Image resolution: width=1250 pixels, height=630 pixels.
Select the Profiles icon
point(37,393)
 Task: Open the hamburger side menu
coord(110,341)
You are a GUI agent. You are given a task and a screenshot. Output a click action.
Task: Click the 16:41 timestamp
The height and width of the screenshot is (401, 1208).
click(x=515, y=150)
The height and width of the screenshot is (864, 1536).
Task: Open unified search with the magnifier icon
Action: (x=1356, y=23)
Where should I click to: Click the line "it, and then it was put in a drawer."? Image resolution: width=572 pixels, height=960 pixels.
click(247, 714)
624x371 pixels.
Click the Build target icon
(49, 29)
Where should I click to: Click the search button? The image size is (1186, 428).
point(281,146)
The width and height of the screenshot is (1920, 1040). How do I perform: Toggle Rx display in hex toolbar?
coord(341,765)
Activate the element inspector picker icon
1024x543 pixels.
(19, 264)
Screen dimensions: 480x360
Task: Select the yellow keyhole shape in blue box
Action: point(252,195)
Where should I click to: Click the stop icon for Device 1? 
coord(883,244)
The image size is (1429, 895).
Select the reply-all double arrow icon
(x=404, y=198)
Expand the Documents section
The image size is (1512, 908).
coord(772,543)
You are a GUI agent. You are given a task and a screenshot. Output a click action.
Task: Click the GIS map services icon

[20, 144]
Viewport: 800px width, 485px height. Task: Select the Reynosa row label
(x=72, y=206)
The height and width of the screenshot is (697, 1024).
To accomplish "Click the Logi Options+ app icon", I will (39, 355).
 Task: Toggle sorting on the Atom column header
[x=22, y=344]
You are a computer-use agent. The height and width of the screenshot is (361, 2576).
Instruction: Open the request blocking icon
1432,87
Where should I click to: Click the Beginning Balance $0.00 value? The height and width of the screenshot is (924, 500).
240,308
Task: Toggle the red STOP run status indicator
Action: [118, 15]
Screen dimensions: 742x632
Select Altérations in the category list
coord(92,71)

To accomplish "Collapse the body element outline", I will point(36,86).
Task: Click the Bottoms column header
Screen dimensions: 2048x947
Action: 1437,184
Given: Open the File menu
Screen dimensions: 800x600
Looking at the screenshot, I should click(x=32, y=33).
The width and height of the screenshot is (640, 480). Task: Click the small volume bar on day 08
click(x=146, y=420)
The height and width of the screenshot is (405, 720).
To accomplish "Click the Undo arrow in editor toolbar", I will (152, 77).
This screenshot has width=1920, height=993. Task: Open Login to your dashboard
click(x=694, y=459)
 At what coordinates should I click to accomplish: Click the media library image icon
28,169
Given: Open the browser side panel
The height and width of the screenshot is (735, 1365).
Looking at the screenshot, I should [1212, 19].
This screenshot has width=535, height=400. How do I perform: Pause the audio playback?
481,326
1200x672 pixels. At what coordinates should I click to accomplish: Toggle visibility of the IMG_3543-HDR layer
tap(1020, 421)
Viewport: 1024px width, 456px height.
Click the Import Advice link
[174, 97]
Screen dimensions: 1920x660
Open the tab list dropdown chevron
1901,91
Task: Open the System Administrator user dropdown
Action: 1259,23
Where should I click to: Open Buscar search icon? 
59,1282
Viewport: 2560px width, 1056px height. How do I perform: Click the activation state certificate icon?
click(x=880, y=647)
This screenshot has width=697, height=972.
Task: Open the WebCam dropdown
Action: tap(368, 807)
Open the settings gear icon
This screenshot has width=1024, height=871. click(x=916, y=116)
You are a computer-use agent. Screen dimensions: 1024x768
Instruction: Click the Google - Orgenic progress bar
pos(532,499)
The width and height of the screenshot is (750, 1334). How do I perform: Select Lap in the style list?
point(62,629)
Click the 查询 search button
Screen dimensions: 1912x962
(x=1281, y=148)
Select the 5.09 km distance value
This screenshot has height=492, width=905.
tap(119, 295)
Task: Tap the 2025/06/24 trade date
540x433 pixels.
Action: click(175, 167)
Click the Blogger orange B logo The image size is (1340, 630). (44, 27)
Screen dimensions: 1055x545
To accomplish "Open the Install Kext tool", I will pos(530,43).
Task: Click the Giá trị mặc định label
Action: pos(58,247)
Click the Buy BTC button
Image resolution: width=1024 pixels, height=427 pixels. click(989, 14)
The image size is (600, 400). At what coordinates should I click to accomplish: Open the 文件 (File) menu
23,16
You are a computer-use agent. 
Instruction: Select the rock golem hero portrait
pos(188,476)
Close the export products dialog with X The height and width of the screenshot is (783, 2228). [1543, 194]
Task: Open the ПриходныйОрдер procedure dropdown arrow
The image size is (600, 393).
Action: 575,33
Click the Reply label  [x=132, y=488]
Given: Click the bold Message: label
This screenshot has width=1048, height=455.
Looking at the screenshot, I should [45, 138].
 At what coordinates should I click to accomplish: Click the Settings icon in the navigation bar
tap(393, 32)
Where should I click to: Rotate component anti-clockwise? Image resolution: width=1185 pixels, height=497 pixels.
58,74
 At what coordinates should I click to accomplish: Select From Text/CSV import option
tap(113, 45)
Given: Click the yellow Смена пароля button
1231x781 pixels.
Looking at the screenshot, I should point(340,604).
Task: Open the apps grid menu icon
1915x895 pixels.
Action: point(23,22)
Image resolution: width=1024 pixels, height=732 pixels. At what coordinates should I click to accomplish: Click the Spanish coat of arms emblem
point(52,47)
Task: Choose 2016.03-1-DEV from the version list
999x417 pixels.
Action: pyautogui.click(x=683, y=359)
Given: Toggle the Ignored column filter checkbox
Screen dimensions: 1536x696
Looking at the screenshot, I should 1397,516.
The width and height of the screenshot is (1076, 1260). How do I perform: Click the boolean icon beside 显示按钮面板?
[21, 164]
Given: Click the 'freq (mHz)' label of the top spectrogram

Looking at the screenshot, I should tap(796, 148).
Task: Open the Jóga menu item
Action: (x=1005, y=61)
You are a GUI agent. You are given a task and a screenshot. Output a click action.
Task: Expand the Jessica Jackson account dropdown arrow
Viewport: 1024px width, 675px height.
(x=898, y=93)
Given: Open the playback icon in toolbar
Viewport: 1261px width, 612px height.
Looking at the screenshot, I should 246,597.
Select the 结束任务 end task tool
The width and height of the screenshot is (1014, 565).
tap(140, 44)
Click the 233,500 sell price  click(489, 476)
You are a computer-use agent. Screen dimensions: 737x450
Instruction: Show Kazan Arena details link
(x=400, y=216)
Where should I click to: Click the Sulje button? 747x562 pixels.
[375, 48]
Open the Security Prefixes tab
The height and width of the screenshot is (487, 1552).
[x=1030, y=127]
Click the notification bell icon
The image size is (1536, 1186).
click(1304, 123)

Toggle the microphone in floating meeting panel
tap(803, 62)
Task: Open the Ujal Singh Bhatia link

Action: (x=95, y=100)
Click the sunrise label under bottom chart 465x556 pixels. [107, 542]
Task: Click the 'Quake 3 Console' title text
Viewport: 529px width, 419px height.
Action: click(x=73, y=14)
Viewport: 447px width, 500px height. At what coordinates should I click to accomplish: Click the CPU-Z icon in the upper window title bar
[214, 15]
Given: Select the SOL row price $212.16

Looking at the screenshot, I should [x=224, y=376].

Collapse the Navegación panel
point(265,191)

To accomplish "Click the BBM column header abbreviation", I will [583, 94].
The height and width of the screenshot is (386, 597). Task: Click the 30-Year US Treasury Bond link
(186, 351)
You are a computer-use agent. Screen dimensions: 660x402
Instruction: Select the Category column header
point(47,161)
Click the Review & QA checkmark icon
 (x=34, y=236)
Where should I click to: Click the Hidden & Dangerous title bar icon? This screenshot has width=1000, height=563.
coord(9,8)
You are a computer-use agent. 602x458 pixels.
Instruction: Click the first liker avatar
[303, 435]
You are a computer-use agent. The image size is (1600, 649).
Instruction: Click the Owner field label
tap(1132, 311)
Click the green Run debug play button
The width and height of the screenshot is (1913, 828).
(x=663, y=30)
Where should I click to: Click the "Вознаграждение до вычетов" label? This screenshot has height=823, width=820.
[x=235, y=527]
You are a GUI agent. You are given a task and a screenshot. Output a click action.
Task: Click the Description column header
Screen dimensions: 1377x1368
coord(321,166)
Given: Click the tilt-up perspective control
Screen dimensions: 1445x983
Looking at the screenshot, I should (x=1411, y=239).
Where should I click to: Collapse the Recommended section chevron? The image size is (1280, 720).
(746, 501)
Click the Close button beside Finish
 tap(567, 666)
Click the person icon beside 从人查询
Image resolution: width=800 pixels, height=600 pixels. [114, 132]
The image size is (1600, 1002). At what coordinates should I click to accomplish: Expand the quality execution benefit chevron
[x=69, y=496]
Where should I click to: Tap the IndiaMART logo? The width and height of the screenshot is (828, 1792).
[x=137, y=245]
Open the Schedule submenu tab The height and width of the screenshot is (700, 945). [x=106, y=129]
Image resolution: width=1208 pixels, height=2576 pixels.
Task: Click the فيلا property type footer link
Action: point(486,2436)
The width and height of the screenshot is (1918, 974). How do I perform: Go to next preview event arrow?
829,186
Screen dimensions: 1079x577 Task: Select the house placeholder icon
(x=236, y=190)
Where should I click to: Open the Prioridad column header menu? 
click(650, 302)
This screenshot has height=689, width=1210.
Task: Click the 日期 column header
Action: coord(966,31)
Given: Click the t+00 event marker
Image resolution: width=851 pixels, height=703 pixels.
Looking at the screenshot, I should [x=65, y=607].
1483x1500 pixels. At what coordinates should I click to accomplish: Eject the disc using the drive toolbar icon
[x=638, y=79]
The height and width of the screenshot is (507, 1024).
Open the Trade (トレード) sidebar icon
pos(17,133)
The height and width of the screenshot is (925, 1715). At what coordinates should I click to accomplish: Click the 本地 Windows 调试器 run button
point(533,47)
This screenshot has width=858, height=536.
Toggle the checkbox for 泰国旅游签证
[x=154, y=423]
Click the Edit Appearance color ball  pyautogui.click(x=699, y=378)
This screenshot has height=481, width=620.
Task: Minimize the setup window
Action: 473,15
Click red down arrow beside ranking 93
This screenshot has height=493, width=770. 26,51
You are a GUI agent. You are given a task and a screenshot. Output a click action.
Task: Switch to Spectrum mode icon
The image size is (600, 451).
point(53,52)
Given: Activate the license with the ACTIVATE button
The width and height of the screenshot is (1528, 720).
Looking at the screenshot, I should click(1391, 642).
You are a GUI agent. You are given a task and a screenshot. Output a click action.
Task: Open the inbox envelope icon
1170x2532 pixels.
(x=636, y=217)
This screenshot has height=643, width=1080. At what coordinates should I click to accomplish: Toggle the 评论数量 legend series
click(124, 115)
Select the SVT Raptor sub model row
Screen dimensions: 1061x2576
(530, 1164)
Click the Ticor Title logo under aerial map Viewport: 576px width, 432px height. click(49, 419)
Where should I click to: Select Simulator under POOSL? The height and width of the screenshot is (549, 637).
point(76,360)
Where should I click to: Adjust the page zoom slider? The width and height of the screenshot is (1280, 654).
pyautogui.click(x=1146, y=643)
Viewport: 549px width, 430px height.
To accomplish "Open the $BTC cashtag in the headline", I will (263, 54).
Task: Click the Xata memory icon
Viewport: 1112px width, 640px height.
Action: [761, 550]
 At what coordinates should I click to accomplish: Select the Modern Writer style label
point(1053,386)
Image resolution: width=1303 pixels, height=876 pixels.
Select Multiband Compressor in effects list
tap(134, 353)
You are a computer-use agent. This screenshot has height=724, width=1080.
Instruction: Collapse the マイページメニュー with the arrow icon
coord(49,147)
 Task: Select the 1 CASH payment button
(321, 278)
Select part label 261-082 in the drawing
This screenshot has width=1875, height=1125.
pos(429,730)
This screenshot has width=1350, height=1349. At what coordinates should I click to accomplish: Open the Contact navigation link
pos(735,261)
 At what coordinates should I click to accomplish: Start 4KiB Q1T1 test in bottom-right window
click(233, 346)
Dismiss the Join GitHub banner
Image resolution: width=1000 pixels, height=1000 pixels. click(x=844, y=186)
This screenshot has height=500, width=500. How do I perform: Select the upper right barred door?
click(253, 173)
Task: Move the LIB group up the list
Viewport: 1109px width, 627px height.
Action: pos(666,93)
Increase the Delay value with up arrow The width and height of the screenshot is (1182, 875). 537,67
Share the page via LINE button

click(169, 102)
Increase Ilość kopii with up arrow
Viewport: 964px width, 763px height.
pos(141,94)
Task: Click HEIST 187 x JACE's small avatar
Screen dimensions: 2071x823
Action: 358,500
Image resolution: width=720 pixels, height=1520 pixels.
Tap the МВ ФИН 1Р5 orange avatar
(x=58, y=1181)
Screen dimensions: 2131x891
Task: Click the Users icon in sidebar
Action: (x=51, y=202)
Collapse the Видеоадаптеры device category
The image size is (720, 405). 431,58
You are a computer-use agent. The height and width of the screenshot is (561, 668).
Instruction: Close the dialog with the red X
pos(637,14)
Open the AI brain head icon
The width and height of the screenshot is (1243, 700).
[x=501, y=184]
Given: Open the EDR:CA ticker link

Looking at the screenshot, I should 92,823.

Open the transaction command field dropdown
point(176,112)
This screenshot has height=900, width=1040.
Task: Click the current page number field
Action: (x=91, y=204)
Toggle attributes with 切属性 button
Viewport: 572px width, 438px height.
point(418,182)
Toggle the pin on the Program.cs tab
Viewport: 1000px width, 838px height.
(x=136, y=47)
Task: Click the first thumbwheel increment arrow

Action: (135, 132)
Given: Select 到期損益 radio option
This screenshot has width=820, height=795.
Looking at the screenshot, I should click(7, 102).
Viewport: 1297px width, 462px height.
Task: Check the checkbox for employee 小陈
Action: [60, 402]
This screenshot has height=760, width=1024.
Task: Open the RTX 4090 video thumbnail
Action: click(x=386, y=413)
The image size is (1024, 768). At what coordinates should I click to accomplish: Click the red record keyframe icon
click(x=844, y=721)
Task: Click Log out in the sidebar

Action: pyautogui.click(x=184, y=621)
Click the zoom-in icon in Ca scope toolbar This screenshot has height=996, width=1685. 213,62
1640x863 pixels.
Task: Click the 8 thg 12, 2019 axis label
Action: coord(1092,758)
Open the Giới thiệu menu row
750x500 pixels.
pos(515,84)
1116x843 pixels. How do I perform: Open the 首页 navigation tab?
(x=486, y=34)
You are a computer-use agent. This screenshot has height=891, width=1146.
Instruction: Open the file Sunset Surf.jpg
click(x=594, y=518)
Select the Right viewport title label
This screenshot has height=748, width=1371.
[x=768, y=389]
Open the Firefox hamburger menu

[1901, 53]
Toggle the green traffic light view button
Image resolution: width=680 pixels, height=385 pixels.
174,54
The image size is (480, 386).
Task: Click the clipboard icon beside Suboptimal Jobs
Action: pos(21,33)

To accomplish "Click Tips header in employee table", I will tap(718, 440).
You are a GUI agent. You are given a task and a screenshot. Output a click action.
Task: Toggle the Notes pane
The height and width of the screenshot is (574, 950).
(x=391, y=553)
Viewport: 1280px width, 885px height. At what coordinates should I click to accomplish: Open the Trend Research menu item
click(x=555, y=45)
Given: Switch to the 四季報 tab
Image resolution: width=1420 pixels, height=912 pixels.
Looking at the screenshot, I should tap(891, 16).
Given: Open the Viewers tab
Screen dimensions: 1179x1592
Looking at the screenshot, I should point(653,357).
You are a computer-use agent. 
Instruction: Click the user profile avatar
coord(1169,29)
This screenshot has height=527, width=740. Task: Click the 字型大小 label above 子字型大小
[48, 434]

## Task item:
All that is needed is the exact run of lines above from the line containing "Task: Open the Ujal Singh Bhatia link" through the line containing "Click the green Run debug play button", both of them included.

## Written response:
Task: Open the Ujal Singh Bhatia link

Action: (x=95, y=100)
Click the sunrise label under bottom chart 465x556 pixels. [107, 542]
Task: Click the 'Quake 3 Console' title text
Viewport: 529px width, 419px height.
Action: click(x=73, y=14)
Viewport: 447px width, 500px height. At what coordinates should I click to accomplish: Click the CPU-Z icon in the upper window title bar
[214, 15]
Given: Select the SOL row price $212.16

Looking at the screenshot, I should [x=224, y=376].

Collapse the Navegación panel
point(265,191)

To accomplish "Click the BBM column header abbreviation", I will [583, 94].
The height and width of the screenshot is (386, 597). Task: Click the 30-Year US Treasury Bond link
(186, 351)
You are a computer-use agent. Screen dimensions: 660x402
Instruction: Select the Category column header
point(47,161)
Click the Review & QA checkmark icon
 (x=34, y=236)
Where should I click to: Click the Hidden & Dangerous title bar icon? This screenshot has width=1000, height=563.
coord(9,8)
You are a computer-use agent. 602x458 pixels.
Instruction: Click the first liker avatar
[303, 435]
You are a computer-use agent. The image size is (1600, 649).
Instruction: Click the Owner field label
tap(1132, 311)
Click the green Run debug play button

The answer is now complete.